Activity
All that should be output is the block of lines below from the line with "This screenshot has height=425, width=873." to the line with "The image size is (1220, 956).", both included, exactly as written.

(Data items)
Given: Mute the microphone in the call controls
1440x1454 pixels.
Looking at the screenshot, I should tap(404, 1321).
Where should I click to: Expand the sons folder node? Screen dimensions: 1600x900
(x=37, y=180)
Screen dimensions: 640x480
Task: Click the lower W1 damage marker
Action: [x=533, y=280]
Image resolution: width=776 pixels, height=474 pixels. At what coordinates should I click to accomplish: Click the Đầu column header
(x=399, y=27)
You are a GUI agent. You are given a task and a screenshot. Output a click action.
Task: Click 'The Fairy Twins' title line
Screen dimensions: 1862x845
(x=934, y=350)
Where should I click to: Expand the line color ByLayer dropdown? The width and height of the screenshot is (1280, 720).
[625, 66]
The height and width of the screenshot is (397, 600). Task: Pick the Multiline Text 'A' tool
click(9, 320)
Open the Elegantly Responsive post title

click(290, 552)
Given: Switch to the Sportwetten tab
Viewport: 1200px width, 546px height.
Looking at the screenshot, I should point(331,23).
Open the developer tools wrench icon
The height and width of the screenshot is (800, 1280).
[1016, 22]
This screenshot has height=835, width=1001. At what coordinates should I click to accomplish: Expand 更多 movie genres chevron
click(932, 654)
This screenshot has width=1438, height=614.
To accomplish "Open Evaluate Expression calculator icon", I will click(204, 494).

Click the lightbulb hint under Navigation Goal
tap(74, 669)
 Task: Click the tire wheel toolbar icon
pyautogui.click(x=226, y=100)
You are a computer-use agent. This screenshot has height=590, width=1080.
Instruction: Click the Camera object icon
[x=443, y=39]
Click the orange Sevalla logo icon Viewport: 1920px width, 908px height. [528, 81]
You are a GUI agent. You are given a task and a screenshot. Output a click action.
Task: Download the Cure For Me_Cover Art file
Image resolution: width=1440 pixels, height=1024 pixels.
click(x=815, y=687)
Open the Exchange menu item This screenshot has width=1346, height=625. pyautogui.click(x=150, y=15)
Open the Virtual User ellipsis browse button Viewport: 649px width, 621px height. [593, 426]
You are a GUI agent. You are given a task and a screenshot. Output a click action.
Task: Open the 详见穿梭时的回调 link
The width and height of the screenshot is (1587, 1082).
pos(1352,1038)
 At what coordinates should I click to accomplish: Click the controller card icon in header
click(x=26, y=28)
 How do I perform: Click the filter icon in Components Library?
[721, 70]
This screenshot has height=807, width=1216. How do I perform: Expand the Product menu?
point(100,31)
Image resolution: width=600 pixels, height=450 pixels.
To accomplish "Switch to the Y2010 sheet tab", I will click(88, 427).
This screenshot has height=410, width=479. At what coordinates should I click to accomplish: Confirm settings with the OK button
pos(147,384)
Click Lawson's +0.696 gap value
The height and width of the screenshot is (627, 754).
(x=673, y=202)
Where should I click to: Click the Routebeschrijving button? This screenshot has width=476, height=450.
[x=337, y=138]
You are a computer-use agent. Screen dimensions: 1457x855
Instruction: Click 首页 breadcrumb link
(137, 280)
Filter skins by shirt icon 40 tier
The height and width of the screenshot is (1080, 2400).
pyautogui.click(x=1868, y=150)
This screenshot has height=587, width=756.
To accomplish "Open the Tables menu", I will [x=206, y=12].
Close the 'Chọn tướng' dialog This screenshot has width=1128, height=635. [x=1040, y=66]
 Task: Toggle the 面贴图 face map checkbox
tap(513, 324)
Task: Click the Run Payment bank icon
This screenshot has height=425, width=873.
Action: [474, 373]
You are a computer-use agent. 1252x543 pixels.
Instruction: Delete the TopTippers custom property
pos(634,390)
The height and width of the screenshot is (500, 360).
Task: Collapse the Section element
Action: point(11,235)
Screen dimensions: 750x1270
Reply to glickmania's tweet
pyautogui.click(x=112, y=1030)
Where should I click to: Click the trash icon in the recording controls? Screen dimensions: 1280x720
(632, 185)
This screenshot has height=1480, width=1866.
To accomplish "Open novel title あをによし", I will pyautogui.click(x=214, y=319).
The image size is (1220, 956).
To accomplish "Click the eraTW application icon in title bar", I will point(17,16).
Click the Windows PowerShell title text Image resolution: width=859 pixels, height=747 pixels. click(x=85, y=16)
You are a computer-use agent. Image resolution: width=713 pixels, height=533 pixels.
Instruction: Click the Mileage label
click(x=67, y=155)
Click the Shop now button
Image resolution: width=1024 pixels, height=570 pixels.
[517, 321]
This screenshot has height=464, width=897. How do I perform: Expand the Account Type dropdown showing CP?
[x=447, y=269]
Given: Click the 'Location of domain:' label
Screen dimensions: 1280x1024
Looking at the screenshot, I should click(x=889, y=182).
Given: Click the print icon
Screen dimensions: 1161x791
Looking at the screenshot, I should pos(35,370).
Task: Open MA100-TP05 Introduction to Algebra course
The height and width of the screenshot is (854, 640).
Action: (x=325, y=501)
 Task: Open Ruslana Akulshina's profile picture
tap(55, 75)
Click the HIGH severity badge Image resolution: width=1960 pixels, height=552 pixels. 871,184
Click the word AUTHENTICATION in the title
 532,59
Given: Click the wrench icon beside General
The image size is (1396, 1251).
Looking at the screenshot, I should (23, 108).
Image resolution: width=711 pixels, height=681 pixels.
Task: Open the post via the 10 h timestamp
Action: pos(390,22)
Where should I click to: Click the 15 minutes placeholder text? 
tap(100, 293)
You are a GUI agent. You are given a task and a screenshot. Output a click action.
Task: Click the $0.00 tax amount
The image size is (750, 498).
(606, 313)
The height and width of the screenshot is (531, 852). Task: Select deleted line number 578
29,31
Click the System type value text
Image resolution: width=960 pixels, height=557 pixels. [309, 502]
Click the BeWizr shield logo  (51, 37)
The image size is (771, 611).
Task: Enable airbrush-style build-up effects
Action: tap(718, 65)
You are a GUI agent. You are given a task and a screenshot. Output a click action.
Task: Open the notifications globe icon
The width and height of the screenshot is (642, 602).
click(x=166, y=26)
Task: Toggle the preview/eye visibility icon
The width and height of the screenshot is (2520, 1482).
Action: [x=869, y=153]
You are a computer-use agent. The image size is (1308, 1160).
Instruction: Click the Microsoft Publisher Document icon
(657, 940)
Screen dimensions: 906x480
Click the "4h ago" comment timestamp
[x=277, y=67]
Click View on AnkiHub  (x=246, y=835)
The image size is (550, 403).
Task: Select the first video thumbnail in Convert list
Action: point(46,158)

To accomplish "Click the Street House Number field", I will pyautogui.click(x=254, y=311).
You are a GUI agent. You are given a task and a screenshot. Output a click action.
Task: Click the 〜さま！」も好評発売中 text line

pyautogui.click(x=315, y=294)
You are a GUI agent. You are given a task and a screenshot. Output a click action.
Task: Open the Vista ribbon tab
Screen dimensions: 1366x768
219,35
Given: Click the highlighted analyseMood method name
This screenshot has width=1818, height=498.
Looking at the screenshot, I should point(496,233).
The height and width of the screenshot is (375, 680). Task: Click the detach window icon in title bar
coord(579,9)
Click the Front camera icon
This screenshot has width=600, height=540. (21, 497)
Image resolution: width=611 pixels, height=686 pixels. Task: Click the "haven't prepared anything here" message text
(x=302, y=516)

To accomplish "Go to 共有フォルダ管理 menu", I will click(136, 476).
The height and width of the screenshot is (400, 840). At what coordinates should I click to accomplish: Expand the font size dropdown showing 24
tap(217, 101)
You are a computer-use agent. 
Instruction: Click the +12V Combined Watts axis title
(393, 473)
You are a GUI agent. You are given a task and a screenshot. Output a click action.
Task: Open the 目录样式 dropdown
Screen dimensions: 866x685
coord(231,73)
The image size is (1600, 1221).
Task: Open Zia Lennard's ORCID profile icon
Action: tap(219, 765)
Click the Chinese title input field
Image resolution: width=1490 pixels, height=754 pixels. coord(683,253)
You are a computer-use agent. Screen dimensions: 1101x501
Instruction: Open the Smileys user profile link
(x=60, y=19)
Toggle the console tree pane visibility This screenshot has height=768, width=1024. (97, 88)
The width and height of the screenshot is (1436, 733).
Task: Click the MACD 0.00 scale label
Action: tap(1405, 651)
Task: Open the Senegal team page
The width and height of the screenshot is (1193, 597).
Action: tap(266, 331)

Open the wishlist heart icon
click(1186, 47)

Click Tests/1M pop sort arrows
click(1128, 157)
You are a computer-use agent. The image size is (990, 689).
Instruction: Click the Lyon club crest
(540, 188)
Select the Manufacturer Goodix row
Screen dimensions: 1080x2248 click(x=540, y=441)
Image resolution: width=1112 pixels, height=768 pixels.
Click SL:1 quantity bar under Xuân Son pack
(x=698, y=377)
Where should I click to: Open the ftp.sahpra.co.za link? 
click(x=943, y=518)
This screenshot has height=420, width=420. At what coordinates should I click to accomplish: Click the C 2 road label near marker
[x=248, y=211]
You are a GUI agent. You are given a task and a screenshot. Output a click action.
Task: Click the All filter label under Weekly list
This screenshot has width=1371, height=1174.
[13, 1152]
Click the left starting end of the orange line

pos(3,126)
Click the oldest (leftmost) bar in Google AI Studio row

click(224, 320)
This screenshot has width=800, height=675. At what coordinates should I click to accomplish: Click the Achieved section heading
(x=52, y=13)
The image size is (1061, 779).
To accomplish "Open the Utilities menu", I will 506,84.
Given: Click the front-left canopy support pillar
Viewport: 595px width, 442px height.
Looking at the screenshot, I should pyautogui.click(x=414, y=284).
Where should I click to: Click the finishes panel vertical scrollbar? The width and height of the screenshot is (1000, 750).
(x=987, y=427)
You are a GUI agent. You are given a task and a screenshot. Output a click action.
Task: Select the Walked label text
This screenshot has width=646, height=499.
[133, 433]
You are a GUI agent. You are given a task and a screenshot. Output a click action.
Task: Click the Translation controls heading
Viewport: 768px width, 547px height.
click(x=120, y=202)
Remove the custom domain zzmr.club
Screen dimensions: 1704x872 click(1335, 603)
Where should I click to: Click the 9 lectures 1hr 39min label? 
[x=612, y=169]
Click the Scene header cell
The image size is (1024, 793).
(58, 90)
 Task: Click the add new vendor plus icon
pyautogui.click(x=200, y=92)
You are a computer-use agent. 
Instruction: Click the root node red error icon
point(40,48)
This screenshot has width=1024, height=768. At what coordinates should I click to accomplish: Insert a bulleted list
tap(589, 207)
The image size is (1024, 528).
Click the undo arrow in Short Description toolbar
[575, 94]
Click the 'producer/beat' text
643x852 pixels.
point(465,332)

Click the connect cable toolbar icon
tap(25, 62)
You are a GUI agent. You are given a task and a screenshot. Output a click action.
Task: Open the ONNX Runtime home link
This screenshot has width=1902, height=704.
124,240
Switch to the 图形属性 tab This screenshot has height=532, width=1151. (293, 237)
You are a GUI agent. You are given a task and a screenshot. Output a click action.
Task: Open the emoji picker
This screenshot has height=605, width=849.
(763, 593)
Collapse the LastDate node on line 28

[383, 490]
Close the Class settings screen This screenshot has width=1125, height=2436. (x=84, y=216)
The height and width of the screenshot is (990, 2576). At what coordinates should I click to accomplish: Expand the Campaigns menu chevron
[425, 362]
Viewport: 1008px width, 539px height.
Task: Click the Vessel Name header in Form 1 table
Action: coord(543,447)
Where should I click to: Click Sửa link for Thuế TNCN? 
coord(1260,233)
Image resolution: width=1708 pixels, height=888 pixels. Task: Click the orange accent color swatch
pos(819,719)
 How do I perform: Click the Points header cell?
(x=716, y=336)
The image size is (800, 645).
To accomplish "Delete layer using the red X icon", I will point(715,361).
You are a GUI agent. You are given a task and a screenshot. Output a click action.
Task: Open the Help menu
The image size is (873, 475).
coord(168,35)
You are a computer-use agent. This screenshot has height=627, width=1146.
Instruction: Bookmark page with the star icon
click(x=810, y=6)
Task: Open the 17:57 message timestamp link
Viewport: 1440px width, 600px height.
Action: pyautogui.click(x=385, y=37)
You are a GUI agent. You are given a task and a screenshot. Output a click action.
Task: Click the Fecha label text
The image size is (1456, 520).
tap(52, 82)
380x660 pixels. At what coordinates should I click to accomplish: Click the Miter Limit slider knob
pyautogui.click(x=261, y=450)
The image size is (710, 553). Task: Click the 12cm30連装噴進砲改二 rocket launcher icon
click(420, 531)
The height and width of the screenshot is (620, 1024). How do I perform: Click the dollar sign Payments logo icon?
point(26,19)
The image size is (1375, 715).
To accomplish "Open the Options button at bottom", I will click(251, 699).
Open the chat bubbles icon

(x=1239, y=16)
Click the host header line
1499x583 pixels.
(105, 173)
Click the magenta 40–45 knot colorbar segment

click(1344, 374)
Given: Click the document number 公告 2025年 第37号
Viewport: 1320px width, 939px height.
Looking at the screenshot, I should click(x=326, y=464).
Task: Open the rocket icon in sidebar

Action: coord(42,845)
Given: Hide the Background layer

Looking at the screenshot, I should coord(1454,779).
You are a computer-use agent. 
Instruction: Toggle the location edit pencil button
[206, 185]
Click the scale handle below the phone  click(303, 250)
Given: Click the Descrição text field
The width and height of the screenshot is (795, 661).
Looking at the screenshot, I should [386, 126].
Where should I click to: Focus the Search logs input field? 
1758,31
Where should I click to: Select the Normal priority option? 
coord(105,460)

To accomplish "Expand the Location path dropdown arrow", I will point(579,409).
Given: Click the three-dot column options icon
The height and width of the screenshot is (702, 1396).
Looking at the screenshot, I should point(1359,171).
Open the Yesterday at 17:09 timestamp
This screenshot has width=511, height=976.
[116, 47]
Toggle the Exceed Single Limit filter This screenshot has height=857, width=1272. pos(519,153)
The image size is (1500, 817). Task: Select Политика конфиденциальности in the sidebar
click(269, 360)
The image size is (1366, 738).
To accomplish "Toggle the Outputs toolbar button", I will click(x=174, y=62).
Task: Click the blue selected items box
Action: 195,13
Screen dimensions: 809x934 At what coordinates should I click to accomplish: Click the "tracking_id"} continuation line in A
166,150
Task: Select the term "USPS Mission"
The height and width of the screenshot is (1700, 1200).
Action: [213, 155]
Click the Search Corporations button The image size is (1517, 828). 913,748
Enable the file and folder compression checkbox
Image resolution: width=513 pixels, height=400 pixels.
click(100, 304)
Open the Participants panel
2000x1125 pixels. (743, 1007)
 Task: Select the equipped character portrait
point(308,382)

Answer
This screenshot has height=425, width=873.
Action: [474, 373]
You are a computer-use agent. 1252x543 pixels.
Instruction: Delete the TopTippers custom property
pos(634,390)
The height and width of the screenshot is (500, 360).
Task: Collapse the Section element
Action: point(11,235)
Screen dimensions: 750x1270
Reply to glickmania's tweet
pyautogui.click(x=112, y=1030)
Where should I click to: Click the trash icon in the recording controls? Screen dimensions: 1280x720
(632, 185)
This screenshot has height=1480, width=1866.
To accomplish "Open novel title あをによし", I will pyautogui.click(x=214, y=319).
The image size is (1220, 956).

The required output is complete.